Thu | Aug 17, 2017

Expressions of mysticism

Published:Sunday | May 3, 2015 | 5:00 AM
Photo by Amitabh Sharma Peshawar Lovebirds by Roark
Photo by Amitabh Sharma Grandma Hall, painted by Roark, peeps from the CAG[e] Gallery, Multi-Media Building, Edna Manley College of the Visual and Performing Arts
Photo by Amitabh Sharma AIDS Tango, a painting by Roark
Photo by Amitabh Sharma Saturday Night at Hat Yai by Roark, at CAG[e] Gallery, Multi-Media Building, Edna Manley College of the Visual and Performing Arts
Photo by Amitabh Sharma Morning Meditation, oil on canvas painting by Roark
Photo by Amitabh Sharma Roark follows the Fool on the Hill
Photo by Amitabh Sharma Paintings by Roark at the CAG[e] Gallery, Edna Manley College of the Visual and Performing Arts
Photo by Amitabh Sharma Changing Jamaica T-shirts by Roark
Photo by Amitabh Sharma Paintings by Roark at the CAG[e] Gallery, Edna Manley College of the Visual and Performing Arts
1
2
3
4
5
6
7
8
9

'Be the change that you wish to see in the world', Mahatma Gandhi's quote resonated in the air as an eclectic mix of cultural identities and spirituality took the centrestage at Consciousness Rising Jamaica.

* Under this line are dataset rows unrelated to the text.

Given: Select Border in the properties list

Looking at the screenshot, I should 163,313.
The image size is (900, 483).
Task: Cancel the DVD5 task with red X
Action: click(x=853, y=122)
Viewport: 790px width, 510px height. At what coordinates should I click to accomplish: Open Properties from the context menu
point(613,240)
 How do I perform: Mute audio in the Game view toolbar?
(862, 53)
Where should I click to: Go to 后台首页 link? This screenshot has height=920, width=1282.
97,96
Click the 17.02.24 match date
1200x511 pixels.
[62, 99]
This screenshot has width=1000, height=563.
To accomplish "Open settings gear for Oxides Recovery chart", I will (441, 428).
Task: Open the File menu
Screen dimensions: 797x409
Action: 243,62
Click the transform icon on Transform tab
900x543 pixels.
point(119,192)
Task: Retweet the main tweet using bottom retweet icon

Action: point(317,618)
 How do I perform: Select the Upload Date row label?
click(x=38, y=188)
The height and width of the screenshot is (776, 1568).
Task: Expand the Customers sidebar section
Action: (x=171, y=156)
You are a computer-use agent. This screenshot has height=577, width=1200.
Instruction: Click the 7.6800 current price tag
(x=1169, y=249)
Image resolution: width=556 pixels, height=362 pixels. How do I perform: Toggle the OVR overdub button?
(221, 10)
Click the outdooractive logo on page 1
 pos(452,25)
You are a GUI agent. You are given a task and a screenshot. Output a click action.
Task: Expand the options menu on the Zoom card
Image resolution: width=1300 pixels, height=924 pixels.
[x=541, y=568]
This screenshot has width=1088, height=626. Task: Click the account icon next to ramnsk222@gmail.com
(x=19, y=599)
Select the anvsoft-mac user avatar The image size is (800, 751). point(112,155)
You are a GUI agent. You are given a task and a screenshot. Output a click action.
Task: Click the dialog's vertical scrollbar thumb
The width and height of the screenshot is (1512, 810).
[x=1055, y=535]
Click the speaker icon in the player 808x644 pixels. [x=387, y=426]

The exhibition, an amalgamation of the scenes from the journeys of artist Valerie Beaumont, who goes by the name of Roark, inspired by the people and their practices around the world.

"This is my life's journey," says Roark, walking through her exhibition. A journey that began after she got married, which took her from Bangkok to Peshawar and places in between.

She attributes her creations to a higher level of mysticism and consciousness - hence the name for the exhibition.

"We were in Thailand," she recalled. "Buddhism is a major religion there and the monks who used to pray and meditate every day left a lasting impression in my mind."

Consciousness Rising spans regions and decades, charting Roark's work from 1989 to the present.

The works include Aids Tango, painted in 1989, which she says is a depiction of the world of casual sex in the 1980s when AIDS was not considered a threat to the immediacy of pleasure.

The focus on women and their transition in different cultures are highlighted in Saturday Night in Hat Yai (2002) and Patpong Circus (2002).

The works, she said, are a byproduct of the coming together of the physical and the metaphysical being, having experienced different world cultures.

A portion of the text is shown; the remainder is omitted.